The Haynes manual says that the clutch is part of the water pump but the service manual seems to imply that it's not.

Can the clutch be replaced seperately? Will it require me to completely drain the coolant and remove the radiator?

Thanks,
Chris


----------



## zanegrey (Dec 5, 2005)

the 90 and up ka are not attached othe pump...


----------



## mknight759 (Dec 24, 2008)

could it be a stuck open thermostat


----------



## cjserio (Mar 18, 2008)

mknight759 said:


> could it be a stuck open thermostat


That's why I was questioning whether or not the fan should be spinning all of the time. Does the clutch adjust the speed of the fan in this model or should it completely engage/disengage the fan?

Is there an easy way to test whether the clutch is working properly?


----------



## mknight759 (Dec 24, 2008)

i would start with a thermostat then flush the heater core the fan clutch will not overcool the thermostat will open and close to keep the temp right but the heater cores can stop up not allowing good coolant flow throu them resulting in poor heat the fan clutch try to spin it by hand while engine is off and cold it should spin freely the get engine hot and try to spin it with engine off should have more resistance let us know what you find


----------



## dvdswanson (Nov 6, 2005)

mknight759 said:


> i would start with a thermostat then flush the heater core the fan clutch will not overcool the thermostat will open and close to keep the temp right but the heater cores can stop up not allowing good coolant flow throu them resulting in poor heat the fan clutch try to spin it by hand while engine is off and cold it should spin freely the get engine hot and try to spin it with engine off should have more resistance let us know what you find


you have that backwards. fan clutch will have some resistance cold and easier to spin when warm. if it doesnt change then you have a bad fan clutch. 

I would start with the t-stat as well, its either stuck open or not there, when you flush the system be sure to have the heat all the over to hot and be sure to get all the air out of the system. this could also be your problem by having an air pocket at the temp sensor.


----------



## zanegrey (Dec 5, 2005)

do not flush the cooling system with tap water...


----------



## cjserio (Mar 18, 2008)

zanegrey said:


> do not flush the cooling system with tap water...
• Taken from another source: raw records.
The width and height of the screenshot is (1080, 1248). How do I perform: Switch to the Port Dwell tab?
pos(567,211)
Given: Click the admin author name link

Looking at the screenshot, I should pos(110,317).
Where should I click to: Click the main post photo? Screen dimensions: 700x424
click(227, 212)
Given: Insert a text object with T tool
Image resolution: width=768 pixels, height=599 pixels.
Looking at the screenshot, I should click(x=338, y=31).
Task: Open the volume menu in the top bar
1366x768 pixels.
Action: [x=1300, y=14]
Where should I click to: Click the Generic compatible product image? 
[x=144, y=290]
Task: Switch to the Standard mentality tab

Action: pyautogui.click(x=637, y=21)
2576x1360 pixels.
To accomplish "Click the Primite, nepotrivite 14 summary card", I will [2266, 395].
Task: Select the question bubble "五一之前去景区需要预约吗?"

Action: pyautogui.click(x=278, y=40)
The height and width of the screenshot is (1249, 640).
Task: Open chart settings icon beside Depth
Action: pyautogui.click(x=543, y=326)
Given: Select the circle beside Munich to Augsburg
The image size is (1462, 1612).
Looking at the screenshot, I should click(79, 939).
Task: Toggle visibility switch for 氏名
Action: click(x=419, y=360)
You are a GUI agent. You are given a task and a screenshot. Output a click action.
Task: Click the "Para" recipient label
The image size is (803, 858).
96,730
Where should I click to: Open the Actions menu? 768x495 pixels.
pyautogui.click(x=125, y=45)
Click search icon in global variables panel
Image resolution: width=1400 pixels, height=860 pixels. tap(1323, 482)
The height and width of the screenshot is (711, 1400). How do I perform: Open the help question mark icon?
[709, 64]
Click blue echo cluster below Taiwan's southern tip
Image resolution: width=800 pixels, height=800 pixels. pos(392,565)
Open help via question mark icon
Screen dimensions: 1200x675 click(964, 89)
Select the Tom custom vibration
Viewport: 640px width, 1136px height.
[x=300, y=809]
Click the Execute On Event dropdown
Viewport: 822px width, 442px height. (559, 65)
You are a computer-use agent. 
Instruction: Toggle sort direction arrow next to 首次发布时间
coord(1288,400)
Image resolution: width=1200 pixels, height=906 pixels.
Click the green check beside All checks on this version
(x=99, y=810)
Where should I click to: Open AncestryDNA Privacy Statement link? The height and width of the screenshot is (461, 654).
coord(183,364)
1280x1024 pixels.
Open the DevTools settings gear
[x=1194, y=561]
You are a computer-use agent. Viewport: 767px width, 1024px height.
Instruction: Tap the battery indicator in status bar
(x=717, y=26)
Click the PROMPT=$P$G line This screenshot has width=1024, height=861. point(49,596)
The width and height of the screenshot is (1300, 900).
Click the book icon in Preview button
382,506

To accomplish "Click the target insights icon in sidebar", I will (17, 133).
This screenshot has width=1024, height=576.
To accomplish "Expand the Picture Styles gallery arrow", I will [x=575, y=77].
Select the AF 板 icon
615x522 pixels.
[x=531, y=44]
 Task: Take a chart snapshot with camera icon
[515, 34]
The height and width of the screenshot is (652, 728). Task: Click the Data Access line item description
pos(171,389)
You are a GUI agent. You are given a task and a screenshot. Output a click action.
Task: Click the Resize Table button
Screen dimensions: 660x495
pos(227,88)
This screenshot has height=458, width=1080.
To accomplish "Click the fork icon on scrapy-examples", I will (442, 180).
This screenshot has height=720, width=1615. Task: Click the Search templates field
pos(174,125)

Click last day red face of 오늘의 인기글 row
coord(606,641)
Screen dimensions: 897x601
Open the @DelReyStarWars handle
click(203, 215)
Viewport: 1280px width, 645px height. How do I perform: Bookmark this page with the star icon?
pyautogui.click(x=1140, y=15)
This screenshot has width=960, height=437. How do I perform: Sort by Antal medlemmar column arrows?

Poland Springs? Seriously though, what do I flush it with? The service manual just says water.


----------



## zanegrey (Dec 5, 2005)

distillled water being the best as for water ..

also the parts stores have a flush product..

the tap water has calcium and rust that clogs up the heater core..


----------



## mknight759 (Dec 24, 2008)

zanegrey said:


> do not flush the cooling system with tap water...


i have always used tap water and had no problems but not to say it is the best thing to use just the cheapest


----------



## zanegrey (Dec 5, 2005)

i just try to give the best info i have ..


----------



## mknight759 (Dec 24, 2008)

zanegrey said:


> i just try to give the best info i have yea i understand sounds like its true to me


----------



## jmcduff (Jan 20, 2008)

I used to buy distilled water at Walmart for cooling systems and batterys, less than a buck for a gallon.


----------



## cjserio (Mar 18, 2008)

I'm not done putting everything back together yet-the adjustment bolt on the alternator belt snapped off so now i need to take the alternator out and drill out the piece of bolt left in it.

Anyway, the fan clutch was definitely bad. The little center bimetal piece and the shaft it turns looked rusted over. I tried turning it with a pair of needle nose and it wouldn't budge. I sprayed it with WD-40 and it finally made a squeaking sound but it moves freely now. I don't trust it though so i bought a new fan clutch.

I also got to the thermostat which works properly (ie. It opens at 170 degrees) but it doesn't seem to close completely. The rubber seems hard and there's a slight gap when it should be closed so i'm replacing that too. We'll see if i can get some damn heat when everything's back together.

Thanks for the help!


----------



## dvdswanson (Nov 6, 2005)

nice trouble shooting, feels good when you find out what it is and you fix it.


----------



## cjserio (Mar 18, 2008)

Everything's back together and the temperature gauge rises up to about 1/3 to 1/2 up the scale and most importantly......the heat works!!

In the process, the alternator belt adjuster bolt broke off inside of the alternator so i had to drill that out...It's never easy.


----------



## dvdswanson (Nov 6, 2005)

at least it wasnt on the block, more of a PITA


----------